Overhead, multiple traders converged on $70,000 as the bounce cap. Trader Roman said, “Still eyeing the 70k level for our bounce to be completed,” and argued that “Hourly TFs look good to continue a bit higher. There aren’t any ‘issues’ that I see yet to stop this bounce.”

Lennaert Snyder called the area a “high-time frame sell zone,” targeting $68,000 for Tuesday. He also pointed to order-book liquidity below, writing: “The liquidity sub 63.6K looks too juicy to not mitigate, but for the quality short I'd prefer that push to the upside first.”

Liquidation Tape: $230M in Shorts Wiped as the Bounce Loses Steam

CoinGlass data showed $230 million in 24-hour crypto short liquidations at the time of writing. That magnitude supports the idea that a meaningful portion of the prior upside was driven by forced buying in perps, not organic spot demand.

Squeeze flow can reverse fast once the marginal forced buyer disappears. The next 24–48 hours of liquidation totals matter because they will show whether the market is still clearing short exposure or whether the move has already transitioned back to two-way, lower-volatility range trade.

When Macro Tailwinds Don’t Lift BTC, Levels Matter More Than Narratives

When equities get a clean tailwind from falling WTI and BTC still fades, I treat it as a market-structure tell, not a macro mystery. The threshold that matters is whether BTC can reclaim and hold $68,000 after it was explicitly flagged as a sell zone. If it cannot, the $70,000 “bounce completion” level starts to look less like a target and more like a supply wall that becomes self-reinforcing in summer liquidity.
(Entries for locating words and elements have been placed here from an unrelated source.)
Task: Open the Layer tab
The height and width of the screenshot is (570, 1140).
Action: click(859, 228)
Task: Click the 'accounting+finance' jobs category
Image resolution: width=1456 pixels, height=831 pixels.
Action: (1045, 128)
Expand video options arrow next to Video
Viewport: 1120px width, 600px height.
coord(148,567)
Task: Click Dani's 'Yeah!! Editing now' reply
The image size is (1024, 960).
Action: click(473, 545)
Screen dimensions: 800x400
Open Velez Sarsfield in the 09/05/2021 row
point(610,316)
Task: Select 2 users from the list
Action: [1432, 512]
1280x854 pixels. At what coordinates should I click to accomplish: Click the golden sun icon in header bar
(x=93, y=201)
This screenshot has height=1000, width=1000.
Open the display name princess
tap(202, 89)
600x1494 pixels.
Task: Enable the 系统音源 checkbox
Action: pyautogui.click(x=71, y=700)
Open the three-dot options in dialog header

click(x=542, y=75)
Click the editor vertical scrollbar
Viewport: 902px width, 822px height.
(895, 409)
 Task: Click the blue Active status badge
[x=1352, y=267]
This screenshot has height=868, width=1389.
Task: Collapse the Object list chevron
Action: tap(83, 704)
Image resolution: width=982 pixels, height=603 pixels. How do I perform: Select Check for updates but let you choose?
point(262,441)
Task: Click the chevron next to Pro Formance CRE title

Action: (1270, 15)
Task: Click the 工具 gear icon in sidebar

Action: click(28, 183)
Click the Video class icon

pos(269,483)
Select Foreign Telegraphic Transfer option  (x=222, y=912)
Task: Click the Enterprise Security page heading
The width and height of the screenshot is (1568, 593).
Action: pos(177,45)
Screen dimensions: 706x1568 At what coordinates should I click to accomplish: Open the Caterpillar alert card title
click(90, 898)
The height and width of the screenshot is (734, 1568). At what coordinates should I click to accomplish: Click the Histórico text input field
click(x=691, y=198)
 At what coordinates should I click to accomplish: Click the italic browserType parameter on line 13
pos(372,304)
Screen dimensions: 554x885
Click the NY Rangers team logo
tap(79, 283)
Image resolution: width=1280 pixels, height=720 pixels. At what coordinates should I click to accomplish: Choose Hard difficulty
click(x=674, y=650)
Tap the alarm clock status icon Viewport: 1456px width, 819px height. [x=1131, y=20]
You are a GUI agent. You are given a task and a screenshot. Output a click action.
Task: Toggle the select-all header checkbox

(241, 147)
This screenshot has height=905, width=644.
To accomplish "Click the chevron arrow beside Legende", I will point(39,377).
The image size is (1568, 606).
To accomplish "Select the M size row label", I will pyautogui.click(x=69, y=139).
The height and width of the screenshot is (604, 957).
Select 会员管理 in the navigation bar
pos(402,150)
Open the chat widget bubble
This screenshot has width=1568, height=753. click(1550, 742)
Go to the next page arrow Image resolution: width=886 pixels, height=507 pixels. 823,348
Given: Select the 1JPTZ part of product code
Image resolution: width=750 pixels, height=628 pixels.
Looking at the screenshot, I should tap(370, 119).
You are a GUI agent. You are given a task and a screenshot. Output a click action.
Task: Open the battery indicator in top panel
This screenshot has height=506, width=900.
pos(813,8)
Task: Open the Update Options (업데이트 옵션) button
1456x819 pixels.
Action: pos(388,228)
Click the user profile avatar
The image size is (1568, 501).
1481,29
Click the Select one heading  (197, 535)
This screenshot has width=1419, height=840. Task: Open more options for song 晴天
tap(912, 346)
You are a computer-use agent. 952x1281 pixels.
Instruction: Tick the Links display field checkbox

The real test is whether the liquidation tape stays hot. If CoinGlass prints keep building after the $230 million short-liquidation burst, the setup can stay squeeze-driven. If that cools while WTI remains at three-month lows and equities hold the >1.5% impulse, then BTC’s underperformance becomes the actionable signal, because it implies macro tailwinds are not translating into incremental crypto bids.